__What is being asked__
Nothing should differ between your output and the entries below.

*** Information Section Begins ***

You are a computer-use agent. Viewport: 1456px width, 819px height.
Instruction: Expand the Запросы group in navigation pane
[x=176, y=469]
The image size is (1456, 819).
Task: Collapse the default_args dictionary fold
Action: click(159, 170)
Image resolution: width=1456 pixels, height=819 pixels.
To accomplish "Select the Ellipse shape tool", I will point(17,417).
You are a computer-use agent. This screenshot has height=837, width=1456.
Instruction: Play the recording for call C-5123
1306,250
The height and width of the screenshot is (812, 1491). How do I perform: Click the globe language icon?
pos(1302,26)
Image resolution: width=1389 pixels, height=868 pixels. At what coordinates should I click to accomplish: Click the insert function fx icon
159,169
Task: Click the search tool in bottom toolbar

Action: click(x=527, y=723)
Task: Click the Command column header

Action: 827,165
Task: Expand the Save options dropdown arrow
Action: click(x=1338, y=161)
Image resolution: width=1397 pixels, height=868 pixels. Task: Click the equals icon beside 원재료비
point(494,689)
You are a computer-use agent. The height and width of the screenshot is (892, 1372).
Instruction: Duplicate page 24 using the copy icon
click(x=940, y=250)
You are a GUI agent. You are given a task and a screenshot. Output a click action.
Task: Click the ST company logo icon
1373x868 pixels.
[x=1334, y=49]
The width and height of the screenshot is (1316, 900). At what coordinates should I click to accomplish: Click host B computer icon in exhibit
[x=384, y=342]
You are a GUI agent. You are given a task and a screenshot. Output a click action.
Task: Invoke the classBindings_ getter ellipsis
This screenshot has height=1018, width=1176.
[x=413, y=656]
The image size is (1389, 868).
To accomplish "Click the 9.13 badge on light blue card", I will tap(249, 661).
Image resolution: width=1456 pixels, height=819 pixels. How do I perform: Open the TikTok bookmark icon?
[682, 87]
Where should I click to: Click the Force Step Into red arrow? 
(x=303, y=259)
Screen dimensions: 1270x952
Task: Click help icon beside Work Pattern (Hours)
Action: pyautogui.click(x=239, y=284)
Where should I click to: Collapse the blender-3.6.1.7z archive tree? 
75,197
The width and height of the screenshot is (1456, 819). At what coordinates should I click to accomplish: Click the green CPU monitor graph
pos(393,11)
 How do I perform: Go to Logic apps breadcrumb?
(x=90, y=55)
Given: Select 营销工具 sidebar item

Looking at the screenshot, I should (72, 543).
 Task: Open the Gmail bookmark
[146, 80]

*** Information Section Ends ***

__Your response__
You are a computer-use agent. Viewport: 1456px width, 819px height.
Instruction: Expand the Запросы group in navigation pane
[x=176, y=469]
The image size is (1456, 819).
Task: Collapse the default_args dictionary fold
Action: click(159, 170)
Image resolution: width=1456 pixels, height=819 pixels.
To accomplish "Select the Ellipse shape tool", I will point(17,417).
You are a computer-use agent. This screenshot has height=837, width=1456.
Instruction: Play the recording for call C-5123
1306,250
The height and width of the screenshot is (812, 1491). How do I perform: Click the globe language icon?
pos(1302,26)
Image resolution: width=1389 pixels, height=868 pixels. At what coordinates should I click to accomplish: Click the insert function fx icon
159,169
Task: Click the search tool in bottom toolbar

Action: click(x=527, y=723)
Task: Click the Command column header

Action: 827,165
Task: Expand the Save options dropdown arrow
Action: click(x=1338, y=161)
Image resolution: width=1397 pixels, height=868 pixels. Task: Click the equals icon beside 원재료비
point(494,689)
You are a computer-use agent. The height and width of the screenshot is (892, 1372).
Instruction: Duplicate page 24 using the copy icon
click(x=940, y=250)
You are a GUI agent. You are given a task and a screenshot. Output a click action.
Task: Click the ST company logo icon
1373x868 pixels.
[x=1334, y=49]
The width and height of the screenshot is (1316, 900). At what coordinates should I click to accomplish: Click host B computer icon in exhibit
[x=384, y=342]
You are a GUI agent. You are given a task and a screenshot. Output a click action.
Task: Invoke the classBindings_ getter ellipsis
This screenshot has height=1018, width=1176.
[x=413, y=656]
The image size is (1389, 868).
To accomplish "Click the 9.13 badge on light blue card", I will tap(249, 661).
Image resolution: width=1456 pixels, height=819 pixels. How do I perform: Open the TikTok bookmark icon?
[682, 87]
Where should I click to: Click the Force Step Into red arrow? 
(x=303, y=259)
Screen dimensions: 1270x952
Task: Click help icon beside Work Pattern (Hours)
Action: pyautogui.click(x=239, y=284)
Where should I click to: Collapse the blender-3.6.1.7z archive tree? 
75,197
The width and height of the screenshot is (1456, 819). At what coordinates should I click to accomplish: Click the green CPU monitor graph
pos(393,11)
 How do I perform: Go to Logic apps breadcrumb?
(x=90, y=55)
Given: Select 营销工具 sidebar item

Looking at the screenshot, I should (72, 543).
 Task: Open the Gmail bookmark
[146, 80]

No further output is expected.